Now I’m not normally one to name drop (ok, I am), but I went to watch a movie with John Prescott last night. I certainly didn’t mean to, but while I was waiting outside the cinema for my friend Charlie to arrive, a dark green Jaguar pulled up, and a big guy wearing an earpiece jumped out to open the back door for his passenger. After a quick double-take I realised the guy getting out was the deputy prime minister.

At first I thought he must be going somewhere else, but no, he strode into the foyer, bought himself a ticket (and two for his bodyguards) and went downstairs. At this stage I didn’t know which film he was going to see but then I walked past him in the queue for snacks and he was on his mobile phone telling someone that ‘I’m going to see a film about Enron’. Which was funny because that was the film I was going to see, and sure enough, a few minutes after I took my seat, in walked John and sat a few seats along from me on the same row. His bodyguards installed themselves in the row behind.
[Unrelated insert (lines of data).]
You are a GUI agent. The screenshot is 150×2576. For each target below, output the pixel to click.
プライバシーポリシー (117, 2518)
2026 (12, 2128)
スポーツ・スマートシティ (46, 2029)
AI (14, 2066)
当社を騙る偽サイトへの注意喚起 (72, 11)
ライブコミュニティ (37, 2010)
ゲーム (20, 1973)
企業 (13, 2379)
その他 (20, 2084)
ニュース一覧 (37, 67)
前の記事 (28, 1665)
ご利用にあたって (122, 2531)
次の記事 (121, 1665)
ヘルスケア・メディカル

Enron: the smartest guys in the room, by the way, is excellent. One of the best documentaries I’ve ever seen. Ok, I am slightly obsessed by studies of organisational culture but as a story of how a bunch of guys became the seventh biggest company in the US in the space of 15 years it’s brilliant. They did it by essentially puffing up their own worth and intelligence and pulling the wool over the eyes of regulators, investors and in some cases their own staff, although you never quite know how much the place was really run by the groupthink of the traders.

The best thing about the movie is the depth it goes into over the character studies of the main players — Jeffrey Skilling and the mysterious Lou Pai, CEO of Enron Energy Services, stick in my mind.

I couldn’t help wondering what John was making of it all — or whether he had met any of these people. After all he’s been in Government since 1997 (four years before Enron collapsed) and it’s not unheard of for him to meet up with American businessmen.

I think it was about half way through the film that I realised Tony Blair was now on holiday and that the guy sitting a few seats to my right with a bucket of popcorn on his lap was running the country.

I’m still not sure what I think about that.

Bentley on Blair

Last Friday was Tom Bentley’s last day in the office at Demos. After seven years as Director (and three as my boss), he’s off to Melbourne, Australia to take up a job as adviser to the Premier there.

By the looks of this article in the Sunday Times, I don’t think he’s afraid to burn a few bridges with the Blair camp. Have to say I pretty much agree with the analysis: a bit done, a lot of opportunities missed and not much scope for doing anything else until the next generation come along.

I’ll miss Tom a lot, he’s taught me a vast amount, but apparently they have email in Australia too 😉

Games and public policy

There’s a good piece on BBC News Online about serious games, including a bit about the apparently successful Cyber Budget in France:

“Fed up of people continually complaining about their taxes, France’s ministry of finance developed a video game, so now the people themselves can have a go at doing the minister’s job of balancing the country’s budget.”

A few years back I played a game the EU developed to illustrate how fishing stocks behave as a complex system. I know quite a lot about complexity — and I guess thought I knew the issues — but the game brought home to me in a dramatic way the disastrous effect that small changes in population of one species can have overall and how difficult it is to get fishermen to change their behaviour.

I don’t know of any UK Government departments working on games at the moment but I think they should. Maybe it’s something David Miliband could do as a way of developing the idea of personal carbon credits he proposed a couple of weeks ago. We could set up an online game where the emissions due to your behaviour can be measured and traded. Maybe we could develop a Kyoto Expansion Pack for the Sims Online or a carbon trading scheme for Second Life. We might even learn something about how people react to the system.

I’m also fascinated by ARGs like I Love Bees (created by 4orty2two entertainment) at the moment. I’d love to do one in London next year. It would have to be completely engrossing, great fun and teach players something about the city and themselves all at the same time.